Calculate the financial impact per hour or day: Estimate the cost of downtime for each process.

Assign priority tiers: categorise processes based on how quickly they need to be restored.

Tier 1 processes are mission-critical . e.g. a core banking system for a financial institution.
Tier 2 processes are important but can tolerate short disruption. e.g. loan origination or customer onboarding platforms.
Tier 3 processes can be restored later with limited business impact. e.g. staff learning and development or performance review platforms.

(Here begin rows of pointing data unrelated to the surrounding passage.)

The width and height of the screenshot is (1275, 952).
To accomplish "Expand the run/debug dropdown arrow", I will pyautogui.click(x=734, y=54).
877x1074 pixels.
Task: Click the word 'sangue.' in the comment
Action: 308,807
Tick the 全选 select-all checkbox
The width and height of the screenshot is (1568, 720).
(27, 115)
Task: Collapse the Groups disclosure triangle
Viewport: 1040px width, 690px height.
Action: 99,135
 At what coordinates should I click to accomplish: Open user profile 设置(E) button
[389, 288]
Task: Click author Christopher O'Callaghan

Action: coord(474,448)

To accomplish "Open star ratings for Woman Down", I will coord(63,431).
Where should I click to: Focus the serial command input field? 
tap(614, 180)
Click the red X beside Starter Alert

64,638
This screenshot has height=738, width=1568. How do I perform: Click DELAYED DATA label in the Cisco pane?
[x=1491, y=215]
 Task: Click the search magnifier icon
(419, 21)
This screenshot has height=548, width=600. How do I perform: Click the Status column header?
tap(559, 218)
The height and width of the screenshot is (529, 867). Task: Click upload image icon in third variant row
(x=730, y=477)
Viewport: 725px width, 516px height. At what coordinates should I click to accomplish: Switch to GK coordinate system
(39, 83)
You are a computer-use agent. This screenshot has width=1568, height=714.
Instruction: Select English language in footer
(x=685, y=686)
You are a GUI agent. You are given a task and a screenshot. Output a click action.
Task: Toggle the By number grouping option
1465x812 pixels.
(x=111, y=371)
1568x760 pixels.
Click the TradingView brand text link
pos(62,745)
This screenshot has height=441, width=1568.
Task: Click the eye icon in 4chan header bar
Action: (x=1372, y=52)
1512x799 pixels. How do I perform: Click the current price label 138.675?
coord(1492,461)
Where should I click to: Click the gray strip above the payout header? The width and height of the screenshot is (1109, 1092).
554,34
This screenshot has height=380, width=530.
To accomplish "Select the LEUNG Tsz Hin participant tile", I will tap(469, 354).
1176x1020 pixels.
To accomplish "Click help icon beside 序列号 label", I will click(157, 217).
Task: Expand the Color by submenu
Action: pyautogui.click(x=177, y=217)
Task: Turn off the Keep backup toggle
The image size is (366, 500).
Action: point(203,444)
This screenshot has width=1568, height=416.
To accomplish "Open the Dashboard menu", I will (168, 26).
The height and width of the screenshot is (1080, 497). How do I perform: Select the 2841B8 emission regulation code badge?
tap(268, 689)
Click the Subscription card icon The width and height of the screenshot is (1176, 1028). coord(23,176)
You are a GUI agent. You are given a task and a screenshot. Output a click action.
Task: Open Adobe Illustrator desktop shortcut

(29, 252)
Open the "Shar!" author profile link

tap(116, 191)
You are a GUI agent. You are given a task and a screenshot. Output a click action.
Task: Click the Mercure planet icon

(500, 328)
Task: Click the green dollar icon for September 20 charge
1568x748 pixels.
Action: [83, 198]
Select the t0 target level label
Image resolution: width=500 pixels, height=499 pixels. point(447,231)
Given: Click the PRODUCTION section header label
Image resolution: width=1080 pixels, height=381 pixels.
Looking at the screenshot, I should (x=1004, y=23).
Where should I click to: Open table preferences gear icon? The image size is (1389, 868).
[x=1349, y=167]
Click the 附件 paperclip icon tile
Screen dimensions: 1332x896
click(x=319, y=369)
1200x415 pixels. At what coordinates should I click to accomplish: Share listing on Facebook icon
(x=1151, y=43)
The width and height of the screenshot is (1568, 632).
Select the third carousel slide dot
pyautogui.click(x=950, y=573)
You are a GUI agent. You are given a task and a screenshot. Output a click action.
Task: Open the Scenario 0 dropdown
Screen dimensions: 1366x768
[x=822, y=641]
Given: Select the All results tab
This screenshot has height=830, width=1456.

Determine the maximum tolerable downtime: Define the longest each process can be unavailable before the impact becomes unacceptable. This drives recovery time objectives and helps shape continuity and recovery strategies.

The outcomes of your business impact analysis directly shape how you prioritise resources and recovery actions during a disruption.

For example, if your customer service agents can’t answer calls or emails due to an outage in your main contact centre, how many agent seats do you need to have in your disaster recovery (DR) facility to respond to critical customer enquiries?

An insurance company might have assessed that it needs 20 contact centre seats immediately for agents to process urgent claims and payments from customers. They can wait longer to bring outbound sales agents back online. However, that required seat figure might change depending on the nature of the incident. If it’s a wider scale natural disaster, the insurance company is likely to be fielding a lot more calls from customers. That means doubling or tripling those immediate seats.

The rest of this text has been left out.